Records supplied:
- Opening Delimiter -

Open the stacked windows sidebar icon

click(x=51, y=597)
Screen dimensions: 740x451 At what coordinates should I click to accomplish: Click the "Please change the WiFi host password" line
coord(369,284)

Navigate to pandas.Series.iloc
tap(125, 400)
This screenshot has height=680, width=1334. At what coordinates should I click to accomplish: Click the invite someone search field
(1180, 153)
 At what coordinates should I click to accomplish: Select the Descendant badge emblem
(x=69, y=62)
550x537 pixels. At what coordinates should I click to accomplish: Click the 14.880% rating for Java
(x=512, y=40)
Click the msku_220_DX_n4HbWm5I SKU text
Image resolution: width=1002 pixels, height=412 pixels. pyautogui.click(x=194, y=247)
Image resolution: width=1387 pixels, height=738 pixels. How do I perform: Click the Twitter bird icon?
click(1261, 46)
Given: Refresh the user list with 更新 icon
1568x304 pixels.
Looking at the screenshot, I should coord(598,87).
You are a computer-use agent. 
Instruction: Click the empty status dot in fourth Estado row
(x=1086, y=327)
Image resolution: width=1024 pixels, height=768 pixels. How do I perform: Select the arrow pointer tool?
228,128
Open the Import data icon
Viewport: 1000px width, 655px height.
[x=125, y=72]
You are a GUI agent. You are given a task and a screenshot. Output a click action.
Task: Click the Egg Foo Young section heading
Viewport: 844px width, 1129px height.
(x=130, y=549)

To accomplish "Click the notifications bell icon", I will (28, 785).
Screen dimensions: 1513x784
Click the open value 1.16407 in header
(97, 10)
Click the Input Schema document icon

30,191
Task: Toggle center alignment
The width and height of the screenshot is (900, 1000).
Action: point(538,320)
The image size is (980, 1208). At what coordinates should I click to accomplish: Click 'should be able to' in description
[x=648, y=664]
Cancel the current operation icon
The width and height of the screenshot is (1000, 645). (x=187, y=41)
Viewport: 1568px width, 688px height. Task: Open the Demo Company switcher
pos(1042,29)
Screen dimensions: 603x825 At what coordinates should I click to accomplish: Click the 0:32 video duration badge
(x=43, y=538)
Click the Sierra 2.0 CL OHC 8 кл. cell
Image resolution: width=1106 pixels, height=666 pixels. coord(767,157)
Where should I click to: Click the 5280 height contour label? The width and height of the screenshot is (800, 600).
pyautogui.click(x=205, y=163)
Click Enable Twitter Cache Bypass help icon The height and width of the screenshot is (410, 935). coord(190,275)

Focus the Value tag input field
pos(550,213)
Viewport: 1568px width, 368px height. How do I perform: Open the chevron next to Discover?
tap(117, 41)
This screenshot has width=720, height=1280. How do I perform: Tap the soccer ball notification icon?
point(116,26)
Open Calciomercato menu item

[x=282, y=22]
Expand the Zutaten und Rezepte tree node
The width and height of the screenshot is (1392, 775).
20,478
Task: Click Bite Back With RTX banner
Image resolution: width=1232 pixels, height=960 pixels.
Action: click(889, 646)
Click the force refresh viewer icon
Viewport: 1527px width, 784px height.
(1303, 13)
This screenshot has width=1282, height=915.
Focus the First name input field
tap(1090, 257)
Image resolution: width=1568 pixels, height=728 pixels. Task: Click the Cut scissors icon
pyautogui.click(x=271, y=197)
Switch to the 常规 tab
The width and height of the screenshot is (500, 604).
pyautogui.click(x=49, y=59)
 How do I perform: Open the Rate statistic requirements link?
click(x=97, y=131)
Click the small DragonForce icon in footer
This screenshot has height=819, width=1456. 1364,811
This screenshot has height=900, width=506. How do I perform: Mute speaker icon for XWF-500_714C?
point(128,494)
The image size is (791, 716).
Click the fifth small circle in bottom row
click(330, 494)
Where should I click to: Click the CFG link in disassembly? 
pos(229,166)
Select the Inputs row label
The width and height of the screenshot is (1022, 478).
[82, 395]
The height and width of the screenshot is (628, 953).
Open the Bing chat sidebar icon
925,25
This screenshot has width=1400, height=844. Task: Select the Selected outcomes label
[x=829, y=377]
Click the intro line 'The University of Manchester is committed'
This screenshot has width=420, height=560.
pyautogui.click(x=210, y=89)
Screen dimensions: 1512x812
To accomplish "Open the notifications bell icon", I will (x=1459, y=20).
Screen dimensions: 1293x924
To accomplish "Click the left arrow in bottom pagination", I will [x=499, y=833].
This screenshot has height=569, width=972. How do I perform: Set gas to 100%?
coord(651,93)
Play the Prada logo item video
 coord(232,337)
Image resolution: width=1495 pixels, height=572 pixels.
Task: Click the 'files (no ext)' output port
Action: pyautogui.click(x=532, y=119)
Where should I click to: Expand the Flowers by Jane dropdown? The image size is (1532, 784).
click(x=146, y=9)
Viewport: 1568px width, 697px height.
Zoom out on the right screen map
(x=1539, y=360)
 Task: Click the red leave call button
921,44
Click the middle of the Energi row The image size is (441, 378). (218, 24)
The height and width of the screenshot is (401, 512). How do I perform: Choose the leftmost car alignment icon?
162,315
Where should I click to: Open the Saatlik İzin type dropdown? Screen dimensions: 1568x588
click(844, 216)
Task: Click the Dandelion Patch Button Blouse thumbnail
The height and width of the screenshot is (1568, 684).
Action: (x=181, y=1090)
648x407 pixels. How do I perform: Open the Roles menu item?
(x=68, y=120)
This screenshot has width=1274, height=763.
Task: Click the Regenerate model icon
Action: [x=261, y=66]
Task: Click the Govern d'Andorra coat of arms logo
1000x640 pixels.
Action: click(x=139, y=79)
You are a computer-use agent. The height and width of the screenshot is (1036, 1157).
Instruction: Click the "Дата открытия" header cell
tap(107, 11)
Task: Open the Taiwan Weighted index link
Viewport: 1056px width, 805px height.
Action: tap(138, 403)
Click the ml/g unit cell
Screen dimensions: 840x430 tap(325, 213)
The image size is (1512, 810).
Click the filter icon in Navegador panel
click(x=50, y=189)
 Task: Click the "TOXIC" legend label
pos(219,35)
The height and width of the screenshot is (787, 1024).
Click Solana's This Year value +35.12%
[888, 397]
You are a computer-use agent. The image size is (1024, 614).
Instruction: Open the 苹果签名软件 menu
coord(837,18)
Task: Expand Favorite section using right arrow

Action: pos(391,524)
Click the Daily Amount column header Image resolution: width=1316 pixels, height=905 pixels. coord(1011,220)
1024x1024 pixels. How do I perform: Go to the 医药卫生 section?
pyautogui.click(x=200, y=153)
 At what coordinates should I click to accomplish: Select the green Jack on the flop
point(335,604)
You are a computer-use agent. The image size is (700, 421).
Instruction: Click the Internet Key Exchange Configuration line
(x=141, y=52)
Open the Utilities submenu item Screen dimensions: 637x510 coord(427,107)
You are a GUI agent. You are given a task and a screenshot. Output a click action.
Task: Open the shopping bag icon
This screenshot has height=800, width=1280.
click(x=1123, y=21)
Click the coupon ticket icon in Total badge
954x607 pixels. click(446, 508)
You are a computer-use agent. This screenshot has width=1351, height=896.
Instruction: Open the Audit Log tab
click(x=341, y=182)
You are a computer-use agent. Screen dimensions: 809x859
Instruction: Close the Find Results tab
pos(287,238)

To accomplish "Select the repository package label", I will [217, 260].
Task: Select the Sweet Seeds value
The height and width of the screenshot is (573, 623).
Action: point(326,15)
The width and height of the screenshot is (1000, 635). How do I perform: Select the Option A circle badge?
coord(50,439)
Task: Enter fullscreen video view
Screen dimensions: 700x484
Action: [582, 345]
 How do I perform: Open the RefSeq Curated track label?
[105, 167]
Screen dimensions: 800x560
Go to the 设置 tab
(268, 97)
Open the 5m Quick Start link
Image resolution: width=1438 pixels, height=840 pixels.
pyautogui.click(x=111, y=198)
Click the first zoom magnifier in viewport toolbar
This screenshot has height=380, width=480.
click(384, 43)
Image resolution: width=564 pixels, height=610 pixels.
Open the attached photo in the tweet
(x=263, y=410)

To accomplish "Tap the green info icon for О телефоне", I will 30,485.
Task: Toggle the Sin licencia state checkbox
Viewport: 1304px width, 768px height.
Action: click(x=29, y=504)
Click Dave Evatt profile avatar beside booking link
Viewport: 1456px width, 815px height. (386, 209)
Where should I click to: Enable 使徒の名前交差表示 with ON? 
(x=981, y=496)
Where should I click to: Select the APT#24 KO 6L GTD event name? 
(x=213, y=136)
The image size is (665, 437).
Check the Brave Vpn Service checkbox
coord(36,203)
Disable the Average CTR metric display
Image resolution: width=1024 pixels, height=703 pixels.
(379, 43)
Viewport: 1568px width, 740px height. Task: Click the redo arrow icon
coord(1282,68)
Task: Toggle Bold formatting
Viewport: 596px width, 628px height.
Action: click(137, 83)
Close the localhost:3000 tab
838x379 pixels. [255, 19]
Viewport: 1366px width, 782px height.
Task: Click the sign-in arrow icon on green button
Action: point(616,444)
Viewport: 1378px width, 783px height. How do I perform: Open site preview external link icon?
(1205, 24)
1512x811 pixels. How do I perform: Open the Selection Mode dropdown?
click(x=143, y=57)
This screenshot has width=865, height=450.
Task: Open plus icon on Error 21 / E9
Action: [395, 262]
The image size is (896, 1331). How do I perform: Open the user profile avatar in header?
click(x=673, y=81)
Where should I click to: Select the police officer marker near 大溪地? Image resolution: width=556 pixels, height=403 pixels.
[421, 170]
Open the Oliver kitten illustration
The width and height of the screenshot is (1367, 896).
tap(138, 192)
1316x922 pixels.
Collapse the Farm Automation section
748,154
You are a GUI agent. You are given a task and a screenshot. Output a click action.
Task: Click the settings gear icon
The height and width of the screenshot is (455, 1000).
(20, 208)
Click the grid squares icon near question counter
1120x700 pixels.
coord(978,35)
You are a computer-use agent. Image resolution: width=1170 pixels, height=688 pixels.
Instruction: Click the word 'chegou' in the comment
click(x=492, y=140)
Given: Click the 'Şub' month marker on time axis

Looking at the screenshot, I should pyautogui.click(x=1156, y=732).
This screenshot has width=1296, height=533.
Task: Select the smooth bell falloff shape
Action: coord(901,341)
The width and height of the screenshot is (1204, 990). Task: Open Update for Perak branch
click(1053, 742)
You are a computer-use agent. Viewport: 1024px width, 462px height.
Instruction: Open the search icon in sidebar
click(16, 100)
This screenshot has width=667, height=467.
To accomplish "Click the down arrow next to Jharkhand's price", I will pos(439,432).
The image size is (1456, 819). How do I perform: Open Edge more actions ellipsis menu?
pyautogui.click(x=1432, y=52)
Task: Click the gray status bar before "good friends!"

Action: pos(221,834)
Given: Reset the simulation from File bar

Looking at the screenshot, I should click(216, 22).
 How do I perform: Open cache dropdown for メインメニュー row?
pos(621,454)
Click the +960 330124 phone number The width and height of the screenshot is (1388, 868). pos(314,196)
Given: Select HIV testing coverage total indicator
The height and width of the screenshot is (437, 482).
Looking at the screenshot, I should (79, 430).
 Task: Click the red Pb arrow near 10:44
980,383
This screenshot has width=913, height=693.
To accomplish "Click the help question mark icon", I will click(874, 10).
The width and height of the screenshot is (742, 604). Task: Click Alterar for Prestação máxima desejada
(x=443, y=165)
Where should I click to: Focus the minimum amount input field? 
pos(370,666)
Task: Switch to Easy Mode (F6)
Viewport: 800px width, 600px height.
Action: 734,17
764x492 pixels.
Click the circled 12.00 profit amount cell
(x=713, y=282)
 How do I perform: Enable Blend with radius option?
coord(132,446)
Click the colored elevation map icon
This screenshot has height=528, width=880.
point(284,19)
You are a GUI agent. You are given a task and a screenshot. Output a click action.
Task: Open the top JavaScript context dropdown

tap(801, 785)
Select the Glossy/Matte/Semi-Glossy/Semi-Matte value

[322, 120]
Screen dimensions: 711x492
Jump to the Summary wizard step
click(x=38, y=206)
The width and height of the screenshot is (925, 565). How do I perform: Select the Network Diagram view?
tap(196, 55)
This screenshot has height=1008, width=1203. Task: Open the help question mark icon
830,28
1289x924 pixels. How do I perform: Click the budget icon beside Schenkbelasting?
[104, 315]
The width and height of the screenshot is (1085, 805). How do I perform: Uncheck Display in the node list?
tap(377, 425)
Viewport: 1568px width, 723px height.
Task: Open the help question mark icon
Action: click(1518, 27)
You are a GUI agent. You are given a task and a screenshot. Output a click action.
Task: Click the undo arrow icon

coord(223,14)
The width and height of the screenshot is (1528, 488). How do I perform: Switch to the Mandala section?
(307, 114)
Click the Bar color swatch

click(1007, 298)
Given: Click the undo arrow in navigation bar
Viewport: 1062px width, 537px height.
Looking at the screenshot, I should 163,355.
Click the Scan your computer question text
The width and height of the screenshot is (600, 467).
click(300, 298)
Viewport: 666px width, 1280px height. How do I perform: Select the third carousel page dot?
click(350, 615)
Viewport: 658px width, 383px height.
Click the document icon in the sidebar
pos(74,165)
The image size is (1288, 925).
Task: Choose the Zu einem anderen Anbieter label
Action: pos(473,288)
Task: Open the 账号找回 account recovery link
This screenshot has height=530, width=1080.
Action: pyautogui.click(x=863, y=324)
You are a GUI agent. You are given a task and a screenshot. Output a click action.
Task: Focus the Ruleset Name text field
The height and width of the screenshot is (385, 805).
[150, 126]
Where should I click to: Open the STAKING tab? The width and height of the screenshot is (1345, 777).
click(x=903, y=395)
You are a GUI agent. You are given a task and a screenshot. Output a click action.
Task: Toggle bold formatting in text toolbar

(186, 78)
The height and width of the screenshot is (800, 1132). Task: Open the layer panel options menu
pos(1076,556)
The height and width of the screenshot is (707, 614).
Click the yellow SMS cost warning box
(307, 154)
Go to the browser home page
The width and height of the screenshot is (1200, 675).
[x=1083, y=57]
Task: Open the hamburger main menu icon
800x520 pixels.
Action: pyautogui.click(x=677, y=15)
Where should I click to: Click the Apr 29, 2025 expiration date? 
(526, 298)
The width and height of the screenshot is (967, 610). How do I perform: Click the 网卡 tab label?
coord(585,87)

- Closing Delimiter -

Requirement:
In the entries above, find lines with "notifications" and copy each.

Exercise answer:
To accomplish "Click the notifications bell icon", I will (28, 785).
To accomplish "Open the notifications bell icon", I will (x=1459, y=20).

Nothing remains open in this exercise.